V. Fala x escrita – perspectiva
variacionista: tal visão trata do papel da escrita a partir
dos processos educacionais e da variação na relação língua padrão e não-padrão
em contextos de ensino formal. Modelos teóricos baseiam-se no “currículo
bidialetal”. Não há dicotomias, verificam-se as regularidades e variações:
Língua padrão è
|
á Variedade não-padrão
|
Língua culta è
|
á Língua coloquial
|
Norma padrão è
|
á Norma não-padrão
|
Marcuschi (2007)
afirma simpatizar com essa tendência, mas acredita serem necessárias maiores
reflexões. Para ele fala e escrita não são dialetos, mas “modalidades” de uso
de língua. Nesse sentido o aluno se tornaria “bimodal”.
VI. Oralidade x escrita – a perspectiva
interacional: esta perspectiva trata das relações entre
fala e escrita, considerando o “continuum” textual. É a visão interacionista,
cujos fundamentos baseiam-se em:
·Relação dialógica no uso
·Estratégias de linguagem
·Funções interacionistas
·Envolvimento e situacionalidade
·Formulaicidade
Este modelo percebe mais sistematicamente a língua enquanto
fenômeno dinâmico e estereotipado, centrando-se em atividades dialógicas que
frisam os aspectos mais salientes da fala. Porém tem um baixo potencial explicativo e
descritivo dos fenômenos sintáticos e fonológicos da língua (cf Marcuschi, 2007a).
VII. Concepção e funcionamento da língua –
consequente relação fala / escrita: O sucesso da análise vai depender da
concepção de Língua que subjaz à teoria, bem como da noção de funcionamento da
língua, esta é fruto das condições de produção. A noção de sistema atém-se à
concepção básica de uma “estrutura virtual”. Fica desde já eliminada uma série
de distinções geralmente feitas entre fala e escrita, tais como a
contextualização (na fala) X descontextualização (na escrita), implicitude (na fala) X
explicitude (na escrita) e assim por diante.
A língua (seja oral ou escrita) reflete a organização da
sociedade, uma vez que se
relaciona com as “representações e as formações sociais”. Entretanto, a fala e
a escrita representam formas de
organização da mente através das próprias representações mentais. Vale
salientar, sobretudo, que, assim como a fala não apresenta propriedades
intrínsecas negativas, também a escrita não tem propriedades intrinsecamente
privilegiadas. São modos de representação cognitiva e social que se revelam em
práticas sócio-culturais específicas. A
oralidade e a escrita são ambas práticas sociais e não propriedades de
sociedades distintas.

*Material fornecido*
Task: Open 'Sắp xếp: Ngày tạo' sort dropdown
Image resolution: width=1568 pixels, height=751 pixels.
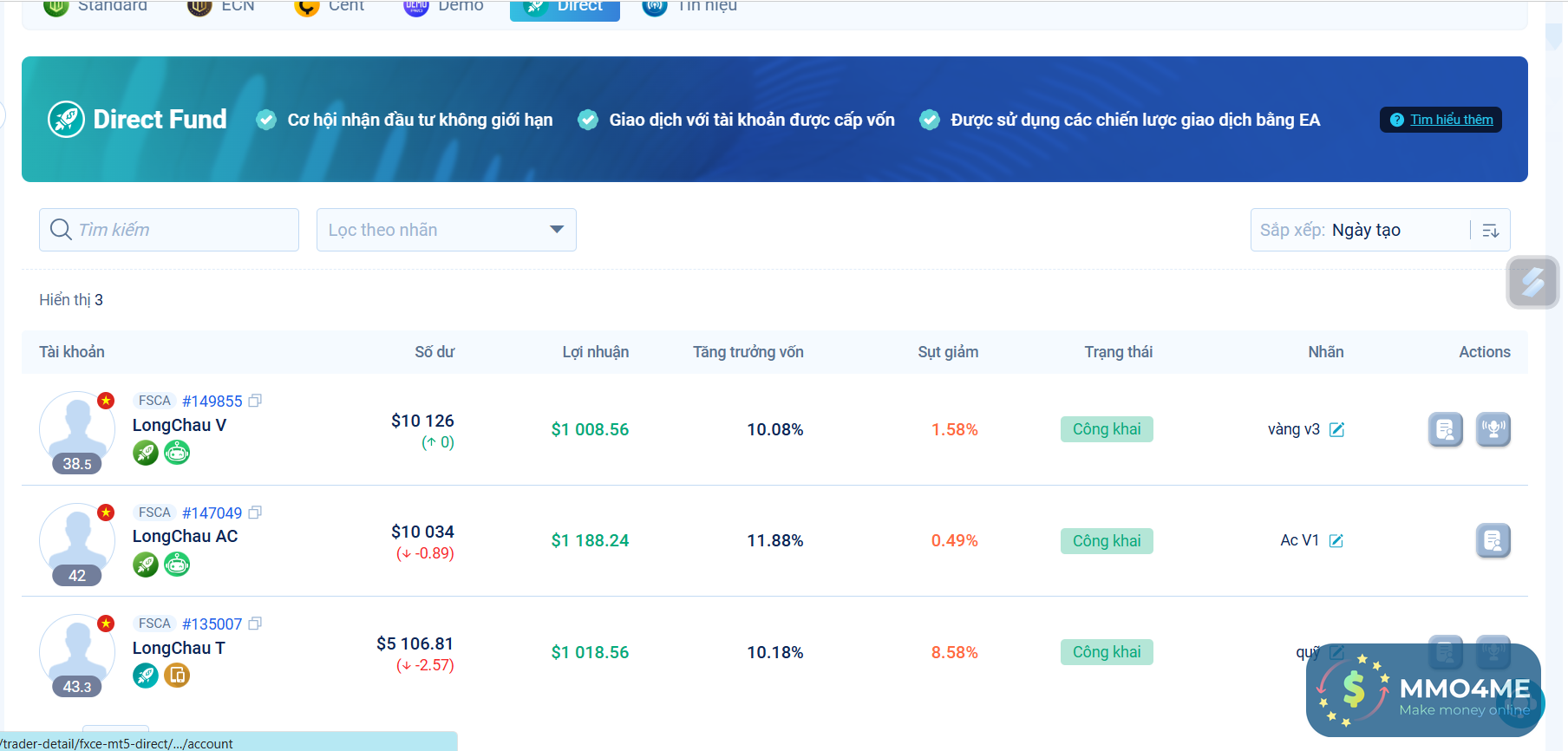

*Objetivo*
Responda com base no texto sobre fala e escrita:
(a) Para Marcuschi, se fala e escrita não são dialetos, o que são?
(b) Em relação a quais fenômenos da língua a perspectiva interacional tem baixo potencial explicativo e descritivo?
(c) Que tipo de propriedades a escrita não tem?
As linhas provêm de outra fonte.

*Resolução da tarefa*
(a) São "modalidades" de uso de língua.
(b) Aos fenômenos sintáticos e fonológicos.
(c) Propriedades intrinsecamente privilegiadas.